- **What needs to be done**: Copy each entry below without any change.

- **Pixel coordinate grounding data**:
>>>
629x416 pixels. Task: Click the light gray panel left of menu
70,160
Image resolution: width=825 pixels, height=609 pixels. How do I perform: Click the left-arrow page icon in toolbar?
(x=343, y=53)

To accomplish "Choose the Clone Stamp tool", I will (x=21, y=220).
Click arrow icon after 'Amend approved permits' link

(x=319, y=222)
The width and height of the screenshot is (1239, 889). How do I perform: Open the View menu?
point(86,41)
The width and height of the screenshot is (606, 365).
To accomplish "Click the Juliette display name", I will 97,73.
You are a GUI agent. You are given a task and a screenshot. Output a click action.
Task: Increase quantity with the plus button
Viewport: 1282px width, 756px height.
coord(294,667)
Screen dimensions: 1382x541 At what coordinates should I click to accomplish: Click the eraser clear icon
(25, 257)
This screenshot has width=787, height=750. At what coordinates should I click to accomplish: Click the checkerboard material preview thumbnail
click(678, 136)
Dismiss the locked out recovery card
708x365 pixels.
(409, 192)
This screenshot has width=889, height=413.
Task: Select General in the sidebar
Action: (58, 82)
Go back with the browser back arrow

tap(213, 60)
<<<
- **Finished task**:
629x416 pixels. Task: Click the light gray panel left of menu
70,160
Image resolution: width=825 pixels, height=609 pixels. How do I perform: Click the left-arrow page icon in toolbar?
(x=343, y=53)

To accomplish "Choose the Clone Stamp tool", I will (x=21, y=220).
Click arrow icon after 'Amend approved permits' link

(x=319, y=222)
The width and height of the screenshot is (1239, 889). How do I perform: Open the View menu?
point(86,41)
The width and height of the screenshot is (606, 365).
To accomplish "Click the Juliette display name", I will 97,73.
You are a GUI agent. You are given a task and a screenshot. Output a click action.
Task: Increase quantity with the plus button
Viewport: 1282px width, 756px height.
coord(294,667)
Screen dimensions: 1382x541 At what coordinates should I click to accomplish: Click the eraser clear icon
(25, 257)
This screenshot has width=787, height=750. At what coordinates should I click to accomplish: Click the checkerboard material preview thumbnail
click(678, 136)
Dismiss the locked out recovery card
708x365 pixels.
(409, 192)
This screenshot has width=889, height=413.
Task: Select General in the sidebar
Action: (58, 82)
Go back with the browser back arrow

tap(213, 60)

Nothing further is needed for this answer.